When the big-time executive world of the good ol’ boy clubs makes it where each other is protected by golden parachutes and performance really means nothing, we call it “networking”.
When the working class joins together to improve its prospects for happy retirement and to protect itself from the ravages of health care expenses we call it “legacy costs” and left wing politics.
And when Wall Street bankers get paid million-dollar bonuses for losing money we call it contractual obligations that cannot under any circumstances abrogated.
But there is no obligation to those legacy costs or to hard-fought wage increases and benefits.
I haven’t got that quite right perhaps, but close enough. I’m no union person but at the same time since there are far more workers than big time executives it seems that the condition of workers ought to carry more weight.
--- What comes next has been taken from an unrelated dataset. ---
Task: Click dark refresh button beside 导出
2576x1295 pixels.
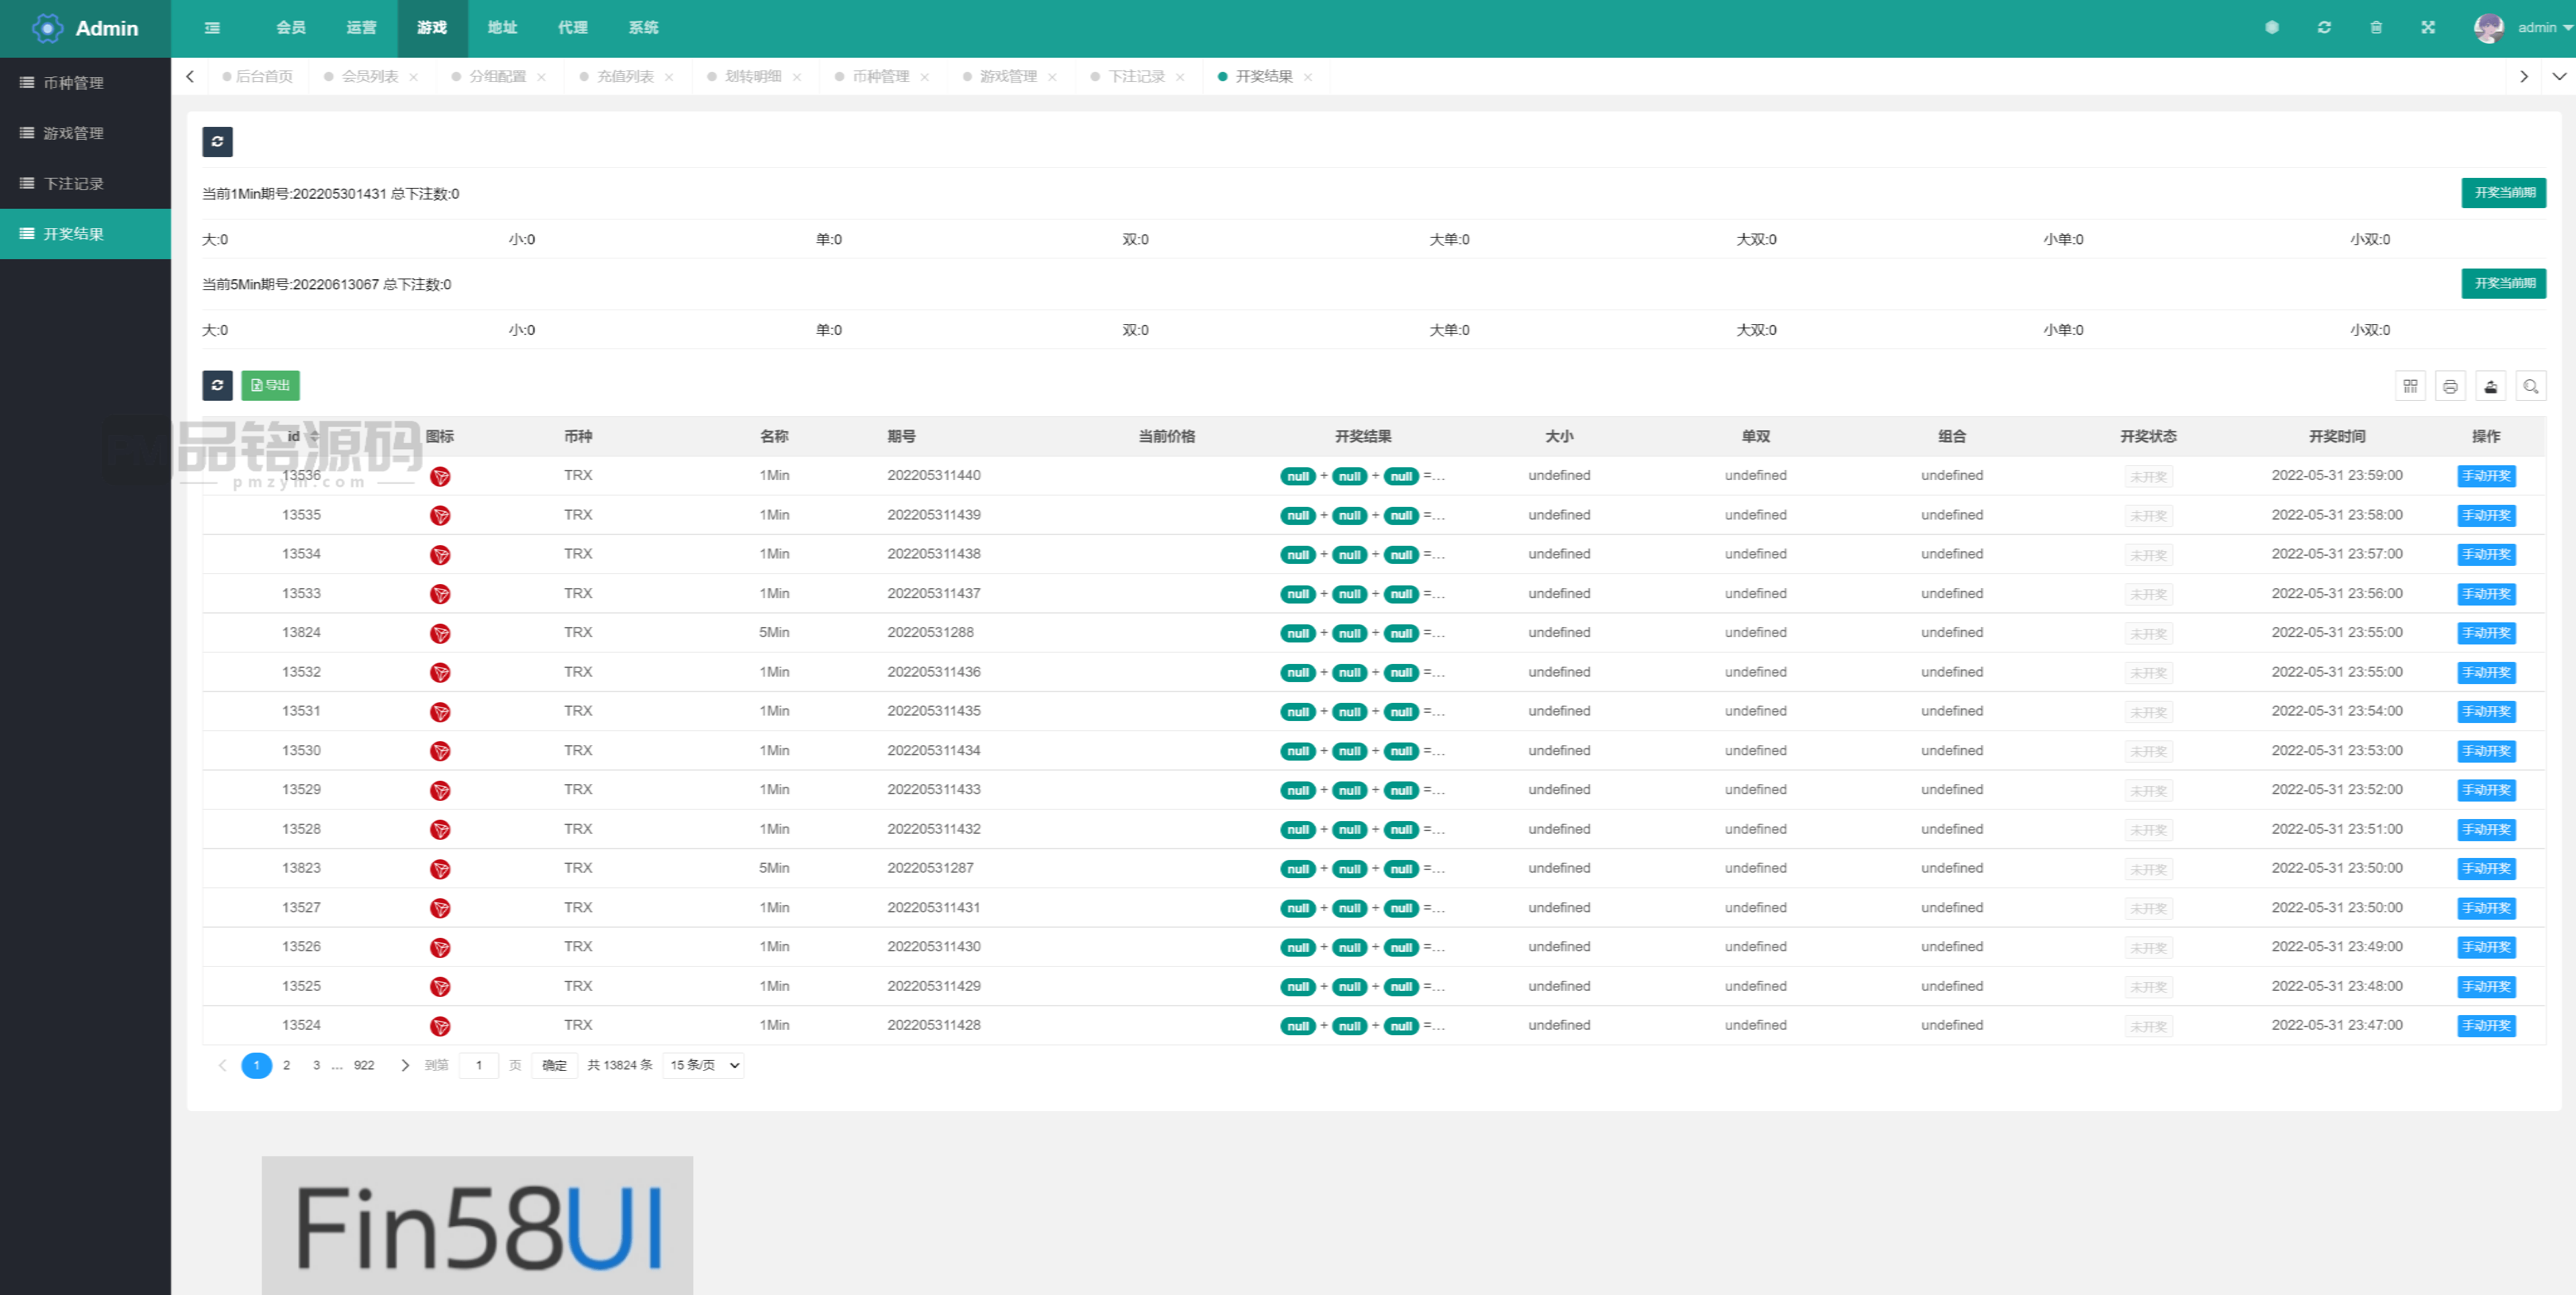Action: point(217,385)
What set me off here is when I saw outgoing GM executive Bob Lutz on a cable news show blaming GM’s woes on the so-called legacy costs of its retired auto workers. Did not GM agree to all of that in labor negotiations? And what about all those golden parachutes executives get and what about the fact that even though executives are paid in the millions they could not keep American-made cars competitive with those made elsewhere in the world?
(Actually I think maybe that consumers have been robbed over the years by a cabal of networked management and union labor.)
And by the way, under the leadership of folks such as Lutz, GM has filed for bankruptcy. His salary last year, according to Wikipedia, was estimated at $6.9 million.
Yes, I think that the auto workers did probably help cut their own throats and maybe that should be a message to other unions, but I also know this:
Even though in American labor’s history there have been episodes of leftist (communist) politics, for the most part and in these past several decades, the U.S. labor movement has been quite closely connected with mainstream capitalism; it just has done everything to get its share.
I once had a political science professor in college who expressed puzzlement as to why the labor movement in this country did not tend more toward socialism (maybe he just wondered that for purposes of instruction – I’m not sure).
My answer was something to the effect that the average American wage earner always holds out the promise that he and she can get ahead and once he or she is ahead would rather not be saddled with helping others do what they should do for themselves. We have the promise of individual opportunity.
But when business leaders casually dismiss the needs of labor or blame labor for business failures instead of themselves and excuse their own extravagances, they might do well to keep in mind that what keeps us a free nation with a capitalist system is that hope to create a better life. And the answer is probably not that everyone can be in business for himself. There will always be those who do the work for others.
Best to keep them happy.
And to labor:
Don’t bite the hand that feeds you or kill the goose that laid the golden egg.